Garrett’s stomach went cold. Three days.

“The FBI knows she’s next,” she continued. “They’ve assigned a protective detail. They’re doing everything by the book. But this predator has already circumvented their security twice. Left messages for Claire where no one should have been able to reach her.”

She picked up her bag, left cash on the bar for the water she hadn’t touched.

“When you change your mind—and you will—call that number.” She nodded to the business card. “I have an official office front in town, a compound outside the city limits. I’ll be at the office tomorrow morning. Eight a.m.”

“I’m not coming.”

“Yes, you are.” She smiled, but there was something sad in it. “Because you can’t live with another failure. And if Claire Dawson ends up dead while you’re hiding in this bar, you’ll never forgive yourself.”

She stopped for a moment and patted his shoulder. “I did my research on you, Garrett. I know about Lily. I know Claire was her best friend. And I know that’s why you’ll show up tomorrow.”

She strode to the door. Another gust of cool September air rushed in, then disappeared.

Garrett sat frozen, staring at the photographs. The three dead women. The Colombia mission. Claire’s FBI badge.

I know about Lily.

His hands shook.

He grabbed the folder, shoved everything back inside. The white business card fell out, landing face-up next to his empty glass. No name or company logo. Just a phone number and address.

He should burn it. Should walk out of this bar, drive to his cabin, and forget Dr. Genevieve Montgomery and her Shadow Point Security team existed.

But Claire’s photo was staring up at him from inside the folder.

Those blue eyes that had been full of guilt at Lily’s funeral. That had silently asked Bobby for forgiveness. Bobby—the name she’d known him by—hadn’t been able to give it. That had haunted him every day for fifteen years.

“Hell,” Garrett muttered.

Jake materialized. “Another?”

Garrett looked at his empty glass. Looked at the folder. Looked at the door.

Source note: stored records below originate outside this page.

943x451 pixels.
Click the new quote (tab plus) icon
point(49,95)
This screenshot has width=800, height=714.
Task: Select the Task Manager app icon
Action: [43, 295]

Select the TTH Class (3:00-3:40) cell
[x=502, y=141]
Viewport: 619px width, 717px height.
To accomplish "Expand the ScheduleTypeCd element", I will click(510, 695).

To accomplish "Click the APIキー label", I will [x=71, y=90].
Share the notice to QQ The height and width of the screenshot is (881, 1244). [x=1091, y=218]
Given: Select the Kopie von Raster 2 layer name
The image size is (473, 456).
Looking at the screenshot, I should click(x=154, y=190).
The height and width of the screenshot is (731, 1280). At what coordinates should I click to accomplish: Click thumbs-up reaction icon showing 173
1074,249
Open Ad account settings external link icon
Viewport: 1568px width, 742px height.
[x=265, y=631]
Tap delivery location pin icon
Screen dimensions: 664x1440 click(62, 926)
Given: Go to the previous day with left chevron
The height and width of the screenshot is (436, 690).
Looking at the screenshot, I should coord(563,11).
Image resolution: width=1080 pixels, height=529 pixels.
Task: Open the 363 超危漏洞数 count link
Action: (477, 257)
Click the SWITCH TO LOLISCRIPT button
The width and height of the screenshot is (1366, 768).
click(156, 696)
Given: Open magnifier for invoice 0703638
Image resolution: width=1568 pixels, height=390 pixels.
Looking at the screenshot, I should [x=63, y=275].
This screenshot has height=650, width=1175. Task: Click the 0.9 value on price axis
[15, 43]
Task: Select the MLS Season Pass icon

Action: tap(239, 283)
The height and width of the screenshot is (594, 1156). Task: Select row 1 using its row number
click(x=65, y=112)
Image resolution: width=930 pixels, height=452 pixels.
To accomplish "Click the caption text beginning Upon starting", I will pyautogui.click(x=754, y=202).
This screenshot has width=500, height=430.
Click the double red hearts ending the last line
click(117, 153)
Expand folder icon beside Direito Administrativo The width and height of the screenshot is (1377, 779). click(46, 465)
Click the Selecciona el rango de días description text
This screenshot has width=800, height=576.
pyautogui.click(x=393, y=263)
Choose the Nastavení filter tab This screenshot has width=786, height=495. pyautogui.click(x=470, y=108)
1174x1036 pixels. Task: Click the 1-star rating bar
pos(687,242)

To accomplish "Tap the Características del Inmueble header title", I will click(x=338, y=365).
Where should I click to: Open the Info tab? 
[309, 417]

I can’t. I failed Lily. I can’t face CJ.

Bobby couldn’t save his sister. Garrett couldn’t save Claire.

But the memory came anyway. Always did, especially when the whiskey wasn’t working.

Lily at ten years old, making him promise. “If anything ever happens to me, Bobby, you’ll take care of CJ, right?”

“Nothing’s going to happen to you, Lil.”

“But if it does. Promise.”

“I promise.”

Eight years later, he’d broken that promise. Stood at his sister’s grave while CJ cried, apologized, and blamed herself for surviving.

He'd enlisted the next day. Became Garrett Cross—his father's surname, his first name. No more Bobby. He became someone strong enough, lethal enough, skilled enough that he'd never fail to protect someone who needed it again.

And now CJ needed protection.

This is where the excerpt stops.